* [REQUIRED ACTION]: Return the lines of the data below in which the string "computer" occurs.

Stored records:
++++++++++

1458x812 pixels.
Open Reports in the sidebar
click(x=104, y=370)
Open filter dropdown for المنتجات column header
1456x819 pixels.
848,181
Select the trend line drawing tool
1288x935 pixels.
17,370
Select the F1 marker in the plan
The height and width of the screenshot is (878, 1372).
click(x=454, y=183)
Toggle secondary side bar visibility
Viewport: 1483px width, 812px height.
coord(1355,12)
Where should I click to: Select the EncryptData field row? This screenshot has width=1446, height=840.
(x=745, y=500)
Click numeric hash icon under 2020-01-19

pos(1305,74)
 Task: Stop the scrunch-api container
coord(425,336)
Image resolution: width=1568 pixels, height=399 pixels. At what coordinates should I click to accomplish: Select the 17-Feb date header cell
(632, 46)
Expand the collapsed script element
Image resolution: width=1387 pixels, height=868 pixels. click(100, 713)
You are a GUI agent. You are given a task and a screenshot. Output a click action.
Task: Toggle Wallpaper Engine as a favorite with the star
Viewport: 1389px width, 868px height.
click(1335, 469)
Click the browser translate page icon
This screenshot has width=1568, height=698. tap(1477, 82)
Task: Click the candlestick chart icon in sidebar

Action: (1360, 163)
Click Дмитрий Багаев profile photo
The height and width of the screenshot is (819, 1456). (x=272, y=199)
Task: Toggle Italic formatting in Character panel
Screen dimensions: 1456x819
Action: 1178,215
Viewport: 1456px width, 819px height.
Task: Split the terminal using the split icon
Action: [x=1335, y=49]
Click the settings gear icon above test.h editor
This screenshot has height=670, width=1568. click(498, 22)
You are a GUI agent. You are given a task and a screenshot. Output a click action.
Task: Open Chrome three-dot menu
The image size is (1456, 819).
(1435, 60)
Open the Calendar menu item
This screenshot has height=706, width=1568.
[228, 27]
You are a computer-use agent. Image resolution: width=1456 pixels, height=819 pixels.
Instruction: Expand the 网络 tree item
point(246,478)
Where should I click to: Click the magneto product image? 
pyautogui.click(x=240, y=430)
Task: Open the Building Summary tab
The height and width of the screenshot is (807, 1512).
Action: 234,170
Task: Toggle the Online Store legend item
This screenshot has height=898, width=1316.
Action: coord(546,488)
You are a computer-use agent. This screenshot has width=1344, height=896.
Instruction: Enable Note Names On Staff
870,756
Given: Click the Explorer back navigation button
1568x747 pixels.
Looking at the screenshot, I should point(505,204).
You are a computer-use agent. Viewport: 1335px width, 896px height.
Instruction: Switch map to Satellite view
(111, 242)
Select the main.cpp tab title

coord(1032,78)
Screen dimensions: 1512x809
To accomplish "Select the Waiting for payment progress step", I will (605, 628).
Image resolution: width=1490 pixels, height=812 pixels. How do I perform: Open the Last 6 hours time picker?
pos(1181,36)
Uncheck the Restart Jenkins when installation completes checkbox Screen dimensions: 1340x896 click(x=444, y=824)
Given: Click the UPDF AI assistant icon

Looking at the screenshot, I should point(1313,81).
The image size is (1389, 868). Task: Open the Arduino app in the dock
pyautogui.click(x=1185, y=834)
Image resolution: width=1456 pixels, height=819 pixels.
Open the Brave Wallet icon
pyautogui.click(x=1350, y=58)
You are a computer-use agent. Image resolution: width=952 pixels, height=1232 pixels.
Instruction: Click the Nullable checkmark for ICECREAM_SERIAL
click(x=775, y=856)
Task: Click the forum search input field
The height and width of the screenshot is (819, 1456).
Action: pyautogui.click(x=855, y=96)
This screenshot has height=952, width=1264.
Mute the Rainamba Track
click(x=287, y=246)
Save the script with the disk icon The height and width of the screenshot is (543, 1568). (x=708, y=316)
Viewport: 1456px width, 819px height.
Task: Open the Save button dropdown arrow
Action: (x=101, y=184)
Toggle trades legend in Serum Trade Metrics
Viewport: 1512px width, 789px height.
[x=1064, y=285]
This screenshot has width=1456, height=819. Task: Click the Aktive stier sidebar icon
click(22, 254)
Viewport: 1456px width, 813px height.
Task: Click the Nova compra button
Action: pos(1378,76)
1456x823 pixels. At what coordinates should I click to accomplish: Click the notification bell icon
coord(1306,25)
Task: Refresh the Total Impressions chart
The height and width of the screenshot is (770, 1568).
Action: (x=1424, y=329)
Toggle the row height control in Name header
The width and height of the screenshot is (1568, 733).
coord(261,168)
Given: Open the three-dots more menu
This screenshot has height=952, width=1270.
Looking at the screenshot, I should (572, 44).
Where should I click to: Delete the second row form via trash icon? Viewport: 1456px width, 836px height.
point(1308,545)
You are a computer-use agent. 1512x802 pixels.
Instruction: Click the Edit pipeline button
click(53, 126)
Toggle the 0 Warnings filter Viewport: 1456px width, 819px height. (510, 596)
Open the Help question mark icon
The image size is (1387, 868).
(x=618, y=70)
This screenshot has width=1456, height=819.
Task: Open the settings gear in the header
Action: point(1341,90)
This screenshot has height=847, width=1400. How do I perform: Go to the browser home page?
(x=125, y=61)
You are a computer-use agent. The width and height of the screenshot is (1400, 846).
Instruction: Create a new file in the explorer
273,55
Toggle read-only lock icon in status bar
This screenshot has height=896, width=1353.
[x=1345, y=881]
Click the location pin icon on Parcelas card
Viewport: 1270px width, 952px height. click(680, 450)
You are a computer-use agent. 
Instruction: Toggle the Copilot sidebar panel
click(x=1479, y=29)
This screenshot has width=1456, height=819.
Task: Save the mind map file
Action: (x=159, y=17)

++++++++++

* [RESPONSE TO THE TASK]:
You are a computer-use agent. Image resolution: width=1456 pixels, height=819 pixels.
You are a computer-use agent. This screenshot has width=1344, height=896.
You are a computer-use agent. Viewport: 1335px width, 896px height.
You are a computer-use agent. Image resolution: width=952 pixels, height=1232 pixels.
You are a computer-use agent. 1512x802 pixels.
You are a computer-use agent. The width and height of the screenshot is (1400, 846).
You are a computer-use agent. 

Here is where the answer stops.